Words by: Erin Constable Art by: Saskia Mortarotti
I failed a week-long experiment into life without a smartphone.
I couldn’t even forgo the typical five-day work week without it. No emails at my fingertips, no constant and incessant communication with my friends, no Google Maps, and no endless stream of podcasts to occupy my mind.
The week was not only boring, but a complete and utter failure. Please allow me to enlighten you with my brutally honest stream of consciousness: I became more present in my day-to-day life. I found myself appreciating the smaller details, like staring at my enchanting pet fish — Festus — instead of a screen. All he does is swim around in a tank. It’s nothing compared to the endless stream of information usually available in my palm.
I would have liked to report that this increased awareness of my surroundings led to an epiphany about mindfulness, but I would also like to be honest. It instead led to a realisation that I cannot escape
the technology my generation was born into. During outings with my friends, my lack of a handheld distraction-device led to my own isolation. I was not on my phone, but they were. Whilst I had the capacity to be more present, it could not lead to more in-depth conversations on self-development, life aspirations, or world issues. A conversation of this calibre requires a minimum of two parties being wholly present. These interactions merely led to an explanation of the latest drama I had missed on social media — conversations which only further ignited the longing I had for my phone.
The increase in mindfulness had the best effect on my internal conversations. Most importantly, my smartphone hiatus halted the constant comparisons I make against my peers on what I should be doing to get a job after graduation. Joining LinkedIn has been my mental demise. Instead of scrolling through the endless successes of others, I had more time to spend on working towards my own success. As an aspiring journalist, I reflected on my interactions, to better observe the world around me — subsequently, story ideas began to spark more freely. The lack of a smart- phone also created the time in my day to research and write these stories. In the spirit of honest reflection, I would like you all to know that none of these stories have been finished since the end of this experiment.
My quality of sleep improved drastically for the duration of this experiment. I credit this to establishing an uninterrupted bedtime routine. Without a smartphone, this routine was more polished than any influencer’s nighttime routine video circa 2016. I would work out, stretch, do my skincare, brush my teeth (I even flossed!), and then settle down to read my book or stare at my fish until I fell asleep.

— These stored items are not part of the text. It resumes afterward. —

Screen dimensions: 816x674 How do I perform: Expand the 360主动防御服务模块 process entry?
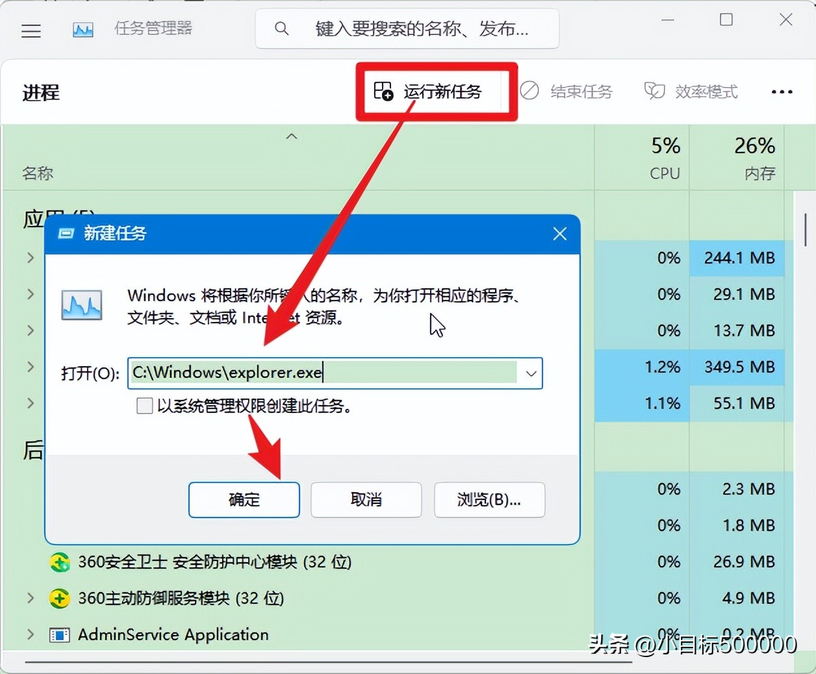[30, 599]
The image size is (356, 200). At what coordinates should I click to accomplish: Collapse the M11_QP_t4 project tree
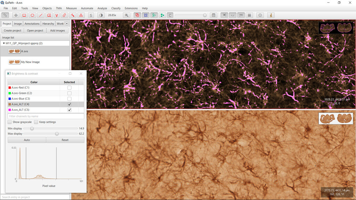tap(3, 43)
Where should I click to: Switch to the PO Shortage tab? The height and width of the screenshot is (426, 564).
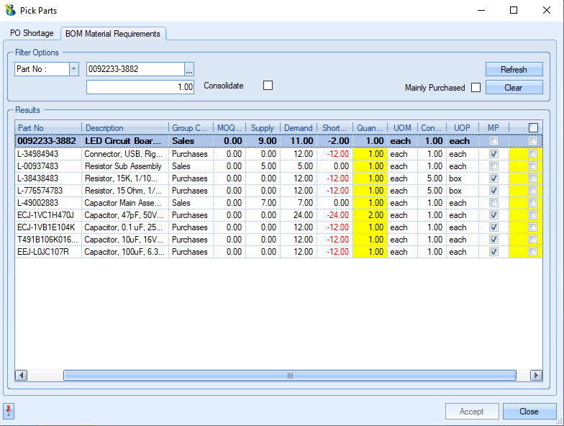tap(32, 33)
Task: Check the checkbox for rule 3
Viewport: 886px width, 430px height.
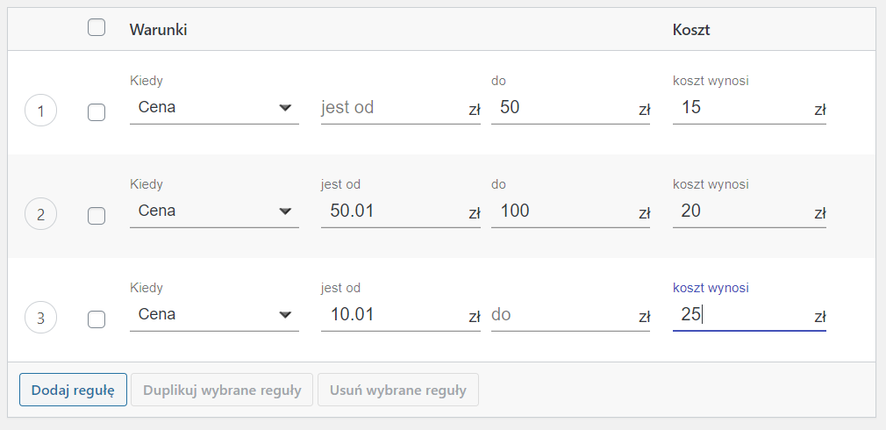Action: click(x=96, y=319)
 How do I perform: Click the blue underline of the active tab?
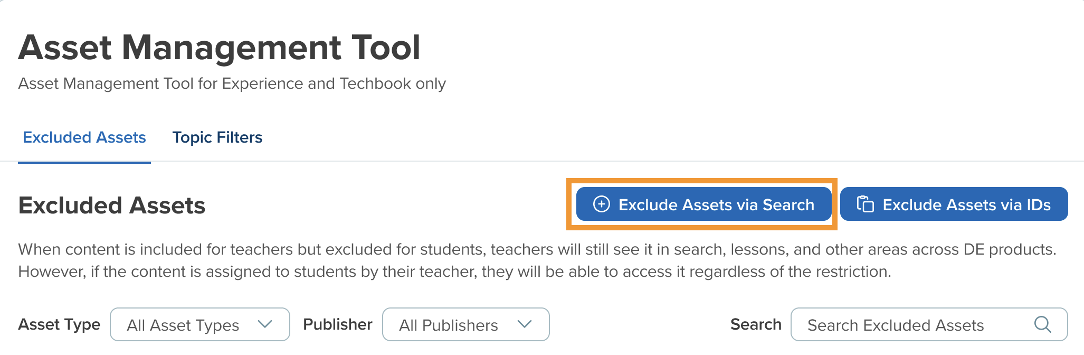(84, 162)
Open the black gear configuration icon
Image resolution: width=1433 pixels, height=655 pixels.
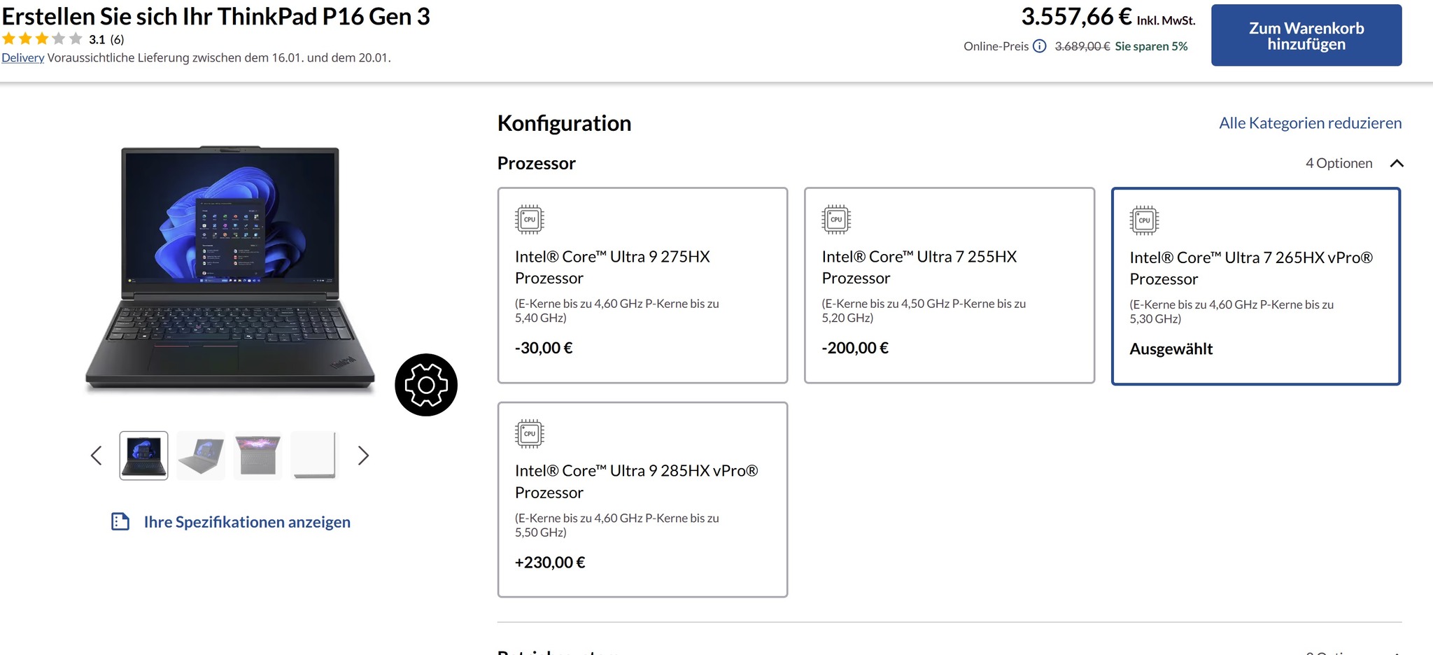point(425,385)
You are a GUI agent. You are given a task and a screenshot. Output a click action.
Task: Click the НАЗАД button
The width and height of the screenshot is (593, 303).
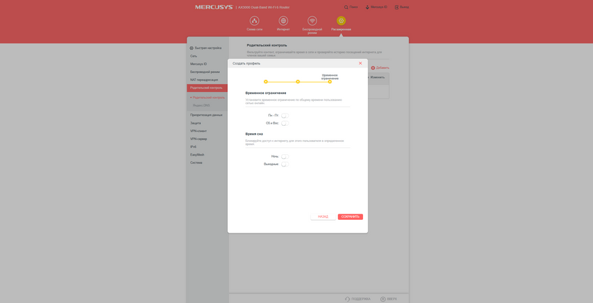pos(323,216)
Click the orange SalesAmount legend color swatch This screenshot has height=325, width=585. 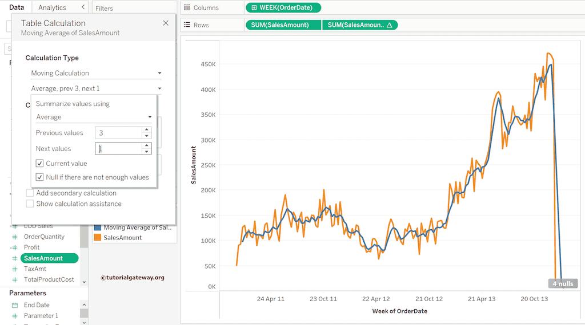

I would sleep through the night, and maybe even longer, because of course I had no alarm without my phone. I did not fall asleep staring at a screen and I did not wake up to one either.
I have never thought of myself as addicted, but the minor inconveniences caused by not having a phone caused me to tip over the edge and fail this experiment.
My entire life planning system is on my phone. I do not have an alarm, a flashlight, maps, banking, access to news, recipes, or the ease of Googling anything at will. And that’s all without addressing my constant desire for personal gratification through social media.
My week consisted of trying to do regular life tasks, and failing. I’ll be transparent and tell you that I did use my phone during this week. I used it less but still needed it. Not only did I use my phone but every task I could not do on my flip phone I just transferred to doing on my laptop. I responded to messages and scrolled Instagram from my computer. This was a semi-effective deterrent, but not effective enough to squash my desire to be constantly and aimlessly scrolling.
I wanted to know what was going on in the world. I wanted to know what a random boy from my high school was doing at 2pm on a Thursday, and I wanted to be able to Google every inquisitive thought in my mind. However, I can’t blame myself for any of these ridiculous desires.
This week led to a deeper realisation of my mental attachment to the technology companies that make my digital world spin. By boycotting these technologies, I became more human in the way in which I relate to my environment. But I also felt even less human because of the divide created in my relationships with my peers. I have always known the addictive nature of technology, and the harm that lurks if you’re on the internet, but the digital community has been and always will be something I want to be a part of.